Les apparences sont souvent trompeuses. Tellement qu'on finit par s'habituer à la surface des choses pour éviter de la gratter, que ce soit par paresse ou par dédain.
Les années 1980 sont souvent perçues comme une espèce de cancer pour la musique et en particulier le rock. On a évidemment eu pendant longtemps un regard biaisé sur cette époque. On ne pouvait pas s'empêcher de juger et de jeter à la poubelle une génération à cause d'un mainstream gangrené et différent de celui de la décennie précédente. L'époque avait changé et l'industrie musicale aussi. Le punk avait permis de renverser des dinosaures bien trop sûr d'eux et de démocratiser la musique pour tous. C'est normal, c'est un cycle naturel: une musique en chasse une autre pour la remplacer, jusqu'à qu'elle se fasse dévorer toute crue par une autre qui correspond mieux à son époque.
Après le punk, ce fut la new wave qui arriva, rejoint rapidement par la synthpop et comme toutes les vies d'un genre, après plusieurs années de créativité, ce fut le déclin. Si la première moitié des 80s échappe encore à peu près aux quolibets des vieux croulants fan des années 1970, pour la seconde moitié, c'est autre chose. 1985 marque la pire période du rock. La new wave et la synthpop deviennent faisandées, les belles années du post-punk sont passées et l'industrie musicale commence à imposer trop facilement des produits plutôt que des artistes.

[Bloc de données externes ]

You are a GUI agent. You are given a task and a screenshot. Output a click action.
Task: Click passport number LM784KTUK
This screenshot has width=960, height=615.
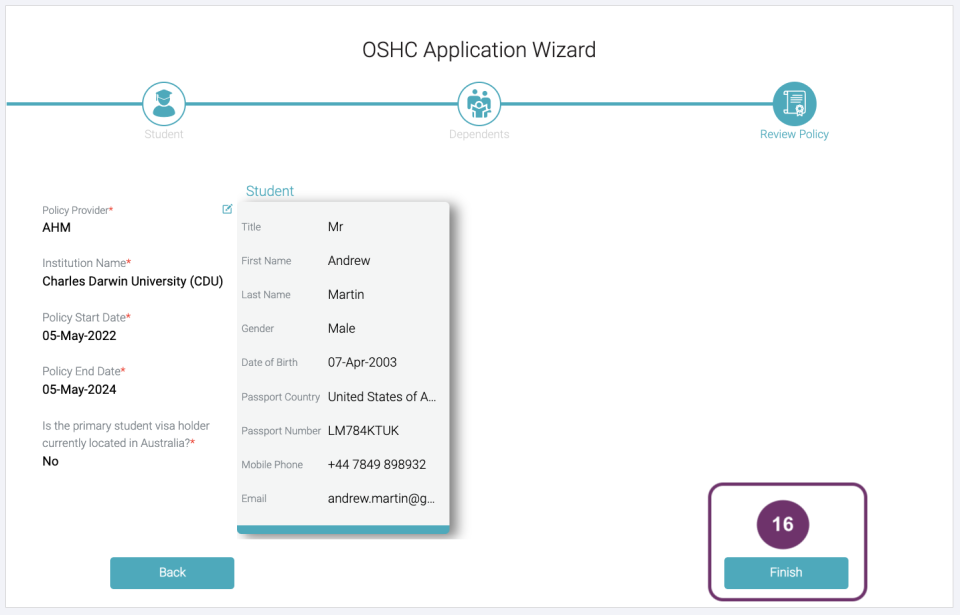coord(364,430)
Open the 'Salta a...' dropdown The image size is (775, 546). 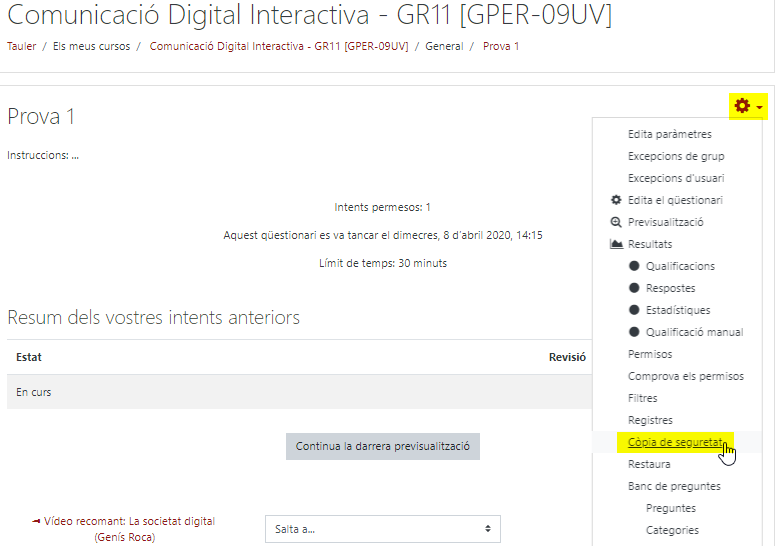382,529
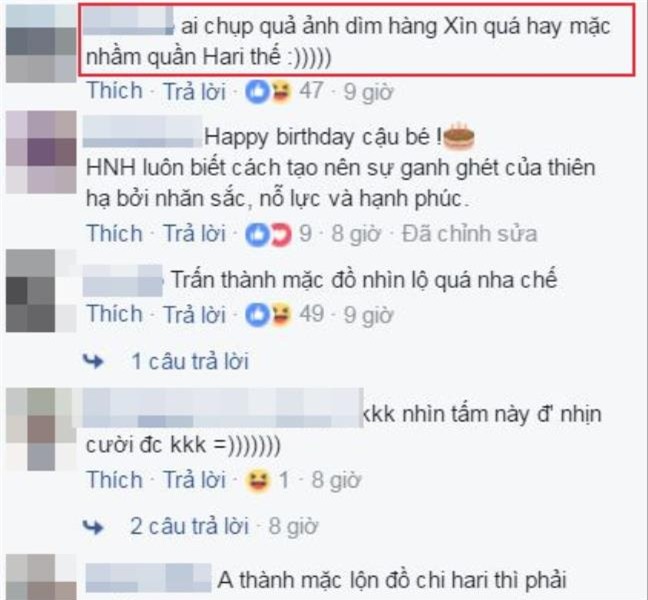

Forcément, quand on a les yeux rivés sur le top 50 de cette période (en particulier en France), on a de quoi être horrifié. C'est à ce moment précis qu'une nouvelle ère commence: celle des petits labels indépendants, de l'underground, du "rock indé"... Qui n'est pas un genre mais plus une mentalité qui a disparue aujourd'hui.
Psychocandy n’est pas seulement un disque culte: c’est un disque clé. Un disque qui permet de comprendre la jonction entre ces deux périodes: les débuts du Do It Yourself musical de l'après-punk et son explosion commercial (avec Nevermind). La popularité de cet album est contextuelle, comme tous les classiques proclamés par les critiques, mais pas seulement. Certes, l'idée de fusionner une pop d'inspiration 60s (principalement les Beach Boys) avec des distorsions de guitares particulièrement agressive n'est pas vraiment original. Le Velvet Underground faisait cohabiter sur un même album ses sucreries pop et ses dérives bruitistes. Pourtant, à aucun moment, elles ne se retrouvaient sur un même morceau. Les frères Reid, alors surtout connus pour faire des concerts d'un quart d'heure car s'achevant inévitablement dans une émeute incontrôlable, s’appliquent à le faire ici et posent par la même occasion les bases du shoegaze.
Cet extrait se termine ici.